▸ PROBLEM DESCRIPTION: Reproduce exactly the lines of the listing between the line holding "Switch to Планирование" and the line holding "click(530, 304)", inclusive.

▸ ENTRIES:
+ + + + + + +

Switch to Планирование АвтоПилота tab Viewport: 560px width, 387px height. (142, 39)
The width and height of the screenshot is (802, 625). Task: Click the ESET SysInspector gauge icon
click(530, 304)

+ + + + + + +

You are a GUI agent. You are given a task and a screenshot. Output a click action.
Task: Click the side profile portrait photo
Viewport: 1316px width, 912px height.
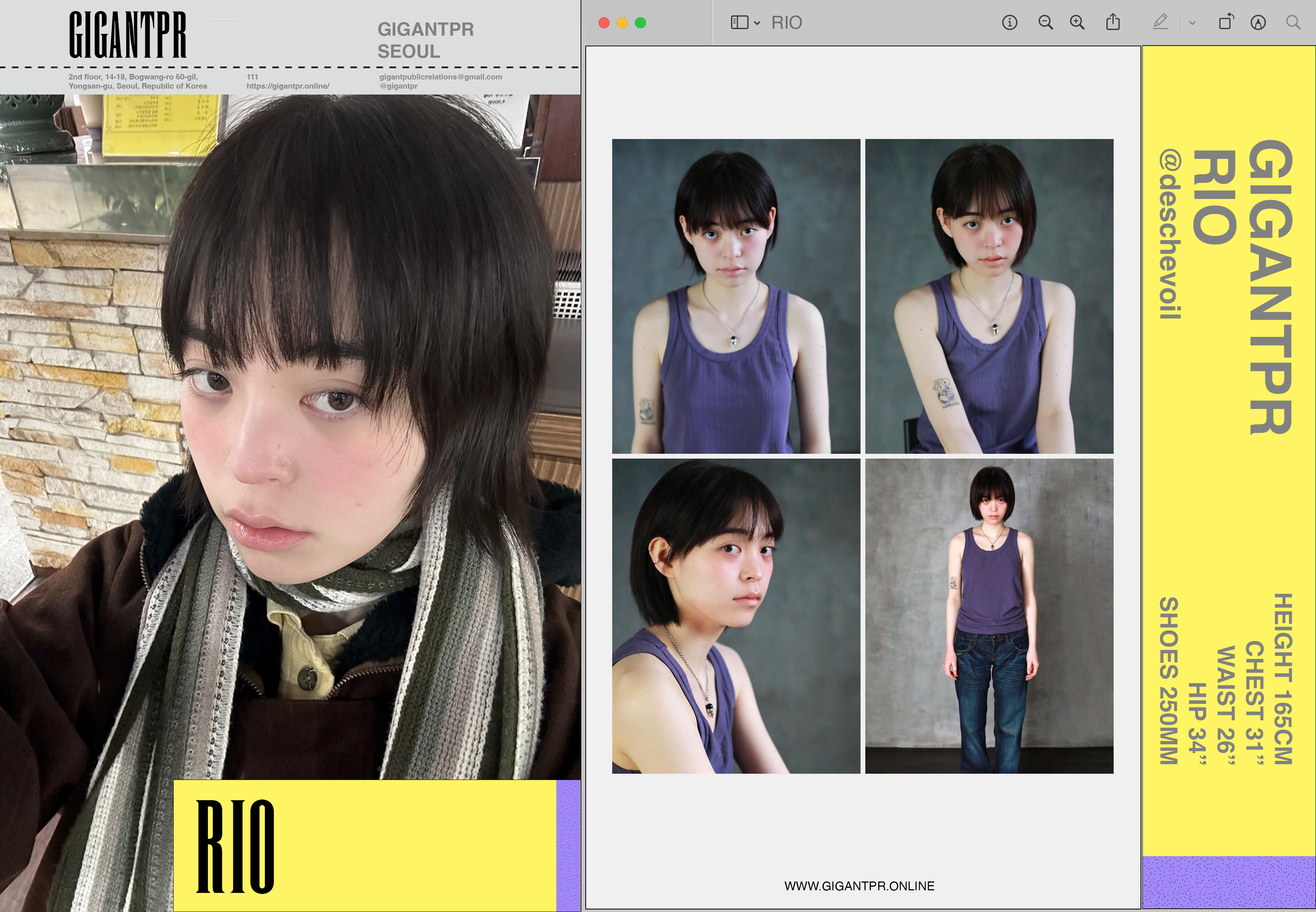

+ + + + + + +

▸ TASK OUTPUT:
Switch to Планирование АвтоПилота tab Viewport: 560px width, 387px height. (142, 39)
The width and height of the screenshot is (802, 625). Task: Click the ESET SysInspector gauge icon
click(530, 304)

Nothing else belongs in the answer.